■ ASSIGNED TASK:
Only the lines from the one with "Task: Expand the Справочники tree node" to the end of the data below should be given again, exactly, with both ends included and pictures omitted.

■ SUPPLIED ENTRIES:
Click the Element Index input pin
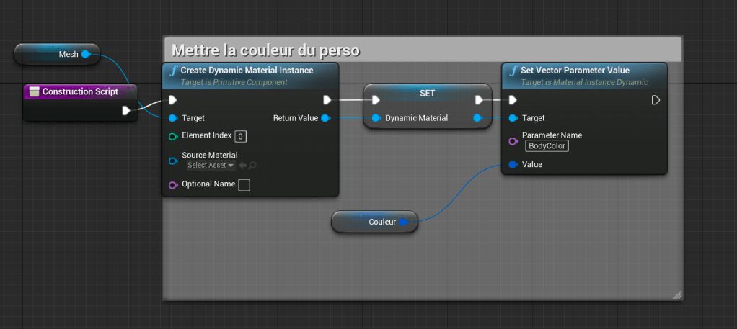Screen dimensions: 737x329 point(173,136)
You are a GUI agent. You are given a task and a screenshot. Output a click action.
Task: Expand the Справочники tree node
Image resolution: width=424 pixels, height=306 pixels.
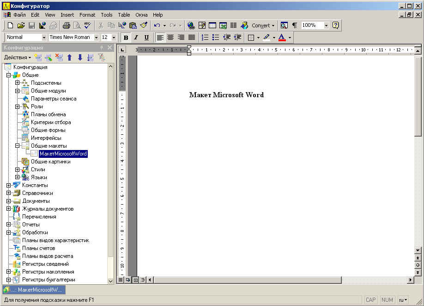(x=9, y=193)
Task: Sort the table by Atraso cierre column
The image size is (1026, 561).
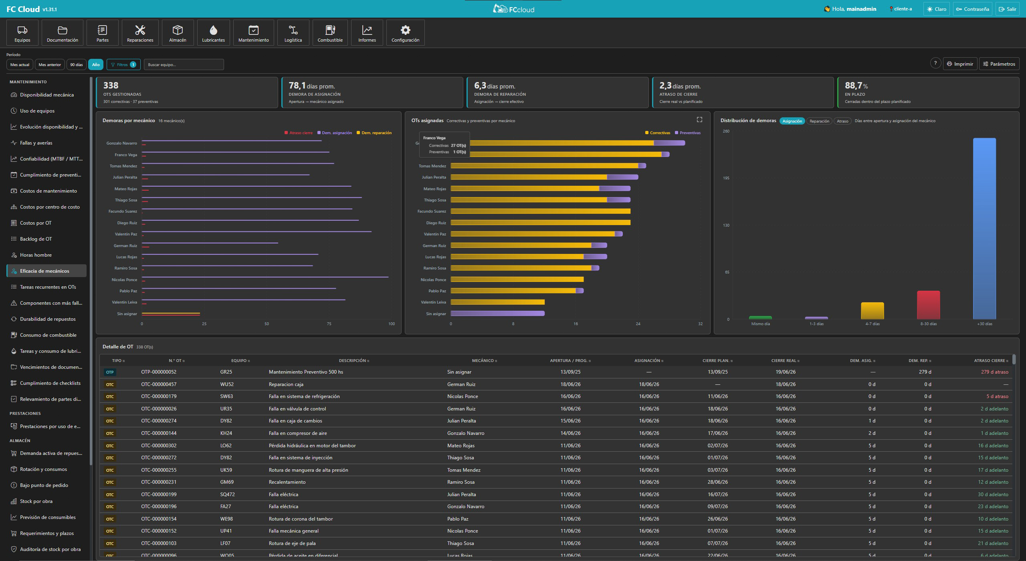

■ ANSWER FOR THE TASK:
Task: Expand the Справочники tree node
Image resolution: width=424 pixels, height=306 pixels.
(x=9, y=193)
Task: Sort the table by Atraso cierre column
The image size is (1026, 561).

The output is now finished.